「中国産の玉ねぎは品切れになったところ。にんにく、しょうがはまだ納入業者に在庫があるみたい。国産に比べて単価が安く、焼き肉店などの飲食業者も購入していくんですよ。高値の商品ばかりになってお客さんが来なくなったら困るから、入荷が止まらないか心配だよね」

 と話すのは、東京・墨田区の『スーパーイズミ』の五味衛社長。商売を始めて40年、「なるべく安く提供したい」との思いで奮闘してきた。

国産野菜の奪い合いに

 新型コロナウイルスの感染拡大が止まらない中国で、工場再開が延期されるなど足踏みが続く。多くの日本企業の現地工場もストップしたまま。国内ではマスクに限らず、中国製品がいつ消えてしまうか心配する消費者が少なくない。

はしがないと食べられない!中国産しょうが(左)は熊本県産と同価格だが、内容量は約2倍=都内のスーパーイズミで

 現況が続けば、どのような商品がなくなるのか─。経済、流通、中国事情にそれぞれ詳しい専門家に尋ねた。

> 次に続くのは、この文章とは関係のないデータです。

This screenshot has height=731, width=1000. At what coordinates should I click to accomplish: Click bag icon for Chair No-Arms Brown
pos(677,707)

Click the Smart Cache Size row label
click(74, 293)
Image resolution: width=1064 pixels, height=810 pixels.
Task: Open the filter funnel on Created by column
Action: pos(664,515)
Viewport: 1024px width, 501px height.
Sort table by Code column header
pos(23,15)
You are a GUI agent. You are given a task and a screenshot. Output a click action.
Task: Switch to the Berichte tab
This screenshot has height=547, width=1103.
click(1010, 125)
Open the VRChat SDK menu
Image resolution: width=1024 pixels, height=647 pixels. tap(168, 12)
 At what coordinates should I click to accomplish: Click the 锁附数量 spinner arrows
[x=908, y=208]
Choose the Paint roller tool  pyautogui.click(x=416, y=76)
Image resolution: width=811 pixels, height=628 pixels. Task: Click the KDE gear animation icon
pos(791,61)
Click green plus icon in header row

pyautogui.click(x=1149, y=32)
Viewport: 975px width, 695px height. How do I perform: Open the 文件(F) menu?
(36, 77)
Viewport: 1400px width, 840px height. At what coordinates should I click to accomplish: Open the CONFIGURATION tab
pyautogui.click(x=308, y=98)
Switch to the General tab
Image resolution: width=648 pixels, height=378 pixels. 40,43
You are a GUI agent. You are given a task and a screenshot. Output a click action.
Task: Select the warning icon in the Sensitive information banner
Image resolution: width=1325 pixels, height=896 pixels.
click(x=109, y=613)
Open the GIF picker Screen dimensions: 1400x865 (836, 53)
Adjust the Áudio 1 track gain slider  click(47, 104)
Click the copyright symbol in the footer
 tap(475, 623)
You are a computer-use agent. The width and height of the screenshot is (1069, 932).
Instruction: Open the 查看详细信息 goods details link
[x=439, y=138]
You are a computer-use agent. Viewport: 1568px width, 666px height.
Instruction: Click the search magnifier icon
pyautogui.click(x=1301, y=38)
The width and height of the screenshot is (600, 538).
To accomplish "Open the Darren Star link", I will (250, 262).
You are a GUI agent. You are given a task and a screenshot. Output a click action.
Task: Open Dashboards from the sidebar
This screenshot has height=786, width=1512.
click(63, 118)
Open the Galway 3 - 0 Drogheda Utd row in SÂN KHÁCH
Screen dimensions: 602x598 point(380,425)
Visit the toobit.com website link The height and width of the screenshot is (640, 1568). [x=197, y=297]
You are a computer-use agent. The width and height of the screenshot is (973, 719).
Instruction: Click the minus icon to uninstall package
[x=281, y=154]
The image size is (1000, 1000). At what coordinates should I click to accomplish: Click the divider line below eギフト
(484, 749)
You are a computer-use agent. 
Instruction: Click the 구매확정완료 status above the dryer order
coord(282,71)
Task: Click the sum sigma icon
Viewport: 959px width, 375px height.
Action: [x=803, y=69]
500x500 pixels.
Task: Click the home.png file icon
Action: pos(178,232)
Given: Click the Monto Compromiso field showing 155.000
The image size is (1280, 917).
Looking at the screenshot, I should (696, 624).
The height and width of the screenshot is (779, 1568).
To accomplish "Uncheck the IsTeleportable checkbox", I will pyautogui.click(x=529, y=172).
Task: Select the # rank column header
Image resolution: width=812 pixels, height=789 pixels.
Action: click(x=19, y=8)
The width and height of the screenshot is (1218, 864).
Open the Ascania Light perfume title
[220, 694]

 経済アナリストの森永卓郎さんは飲食業者らが買う「業務用野菜」を挙げる。

外食産業が使っている野菜って、かなりの部分を中国産が占めているんです。いまその入荷が滞っていて、冷凍の在庫がなくなると国産野菜の奪い合いが始まります。メニューにある商品を出さないわけにはいきませんから。当然、値段は高くなるし、スーパーの惣菜や弁当にもかなり使われているはず。業者は戦々恐々としているでしょう」

 と森永さん。

 実際、ある業務用野菜の卸売会社は《今後しばらくは中国野菜の輸入に影響が出ることは確実》とホームページで告知し、国産玉ねぎやにんじんなどの引き合いが強まるとの見方を示している。

 業者の先には消費者がいる。リーズナブルな価格の飲食チェーン店などで中国産は重宝されており、「国産やオーガニックにこだわる人でなければ相当食べていると思う」(森永さん)というから、私たちの食生活に直結する問題だ。